So we're now on the other side of our first Easter without Mom. Like previous holidays, I've learned again that I don't know how I'm actually going to be on that day, but it was overall, a very happy day. I thought the kids' egg hunt would've been the hardest part because Mom always helped the youngest kids to find eggs. I didn't break down like I thought I might, but my heartstrings were definitely tugged watching my dad step in and help my daughter (the youngest of the 5 grandchildren) to find some eggs. He said he heard Mom's voice telling him to help her out, and we all knew she was there in spirit.

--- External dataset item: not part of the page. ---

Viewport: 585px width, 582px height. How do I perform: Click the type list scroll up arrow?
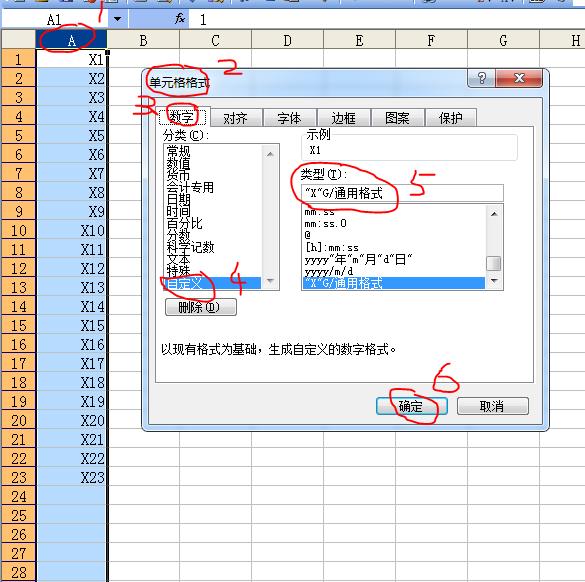coord(494,213)
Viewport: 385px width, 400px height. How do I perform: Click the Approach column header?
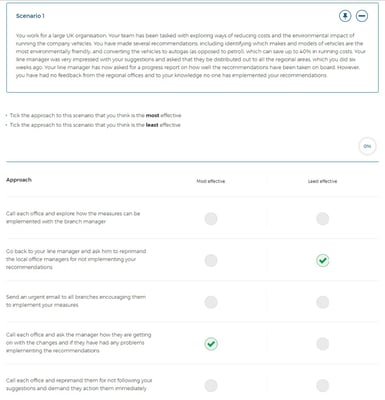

I actually felt the twinges of sadness more when Easter was over. They come and go in little spurts, little reminders that she's really gone. My brother-in-law very sweetly asked if my sister & I wanted to do anything special for this Mother's Day - our first one without Mom, and neither of us had really put it together that we'd have a first for that holiday, too. We'd only thought of the bigger holidays. We agreed we still wanted to do our usual ritual for the past few years. I felt fine until today's local paper came. There was a small article on Mother's Day trivia and one of the tidbits said that white carnations are worn for mothers that have passed. And the first tear fell. Then, the obituaries listed a woman in her late 50s that just passed after a long battle with cancer, and more tears fell. That feeling of what is lost just got to me again.
But then, a friend showed up and our kids were laughing & playing, and I was reminded of the good things that are still will with me, too.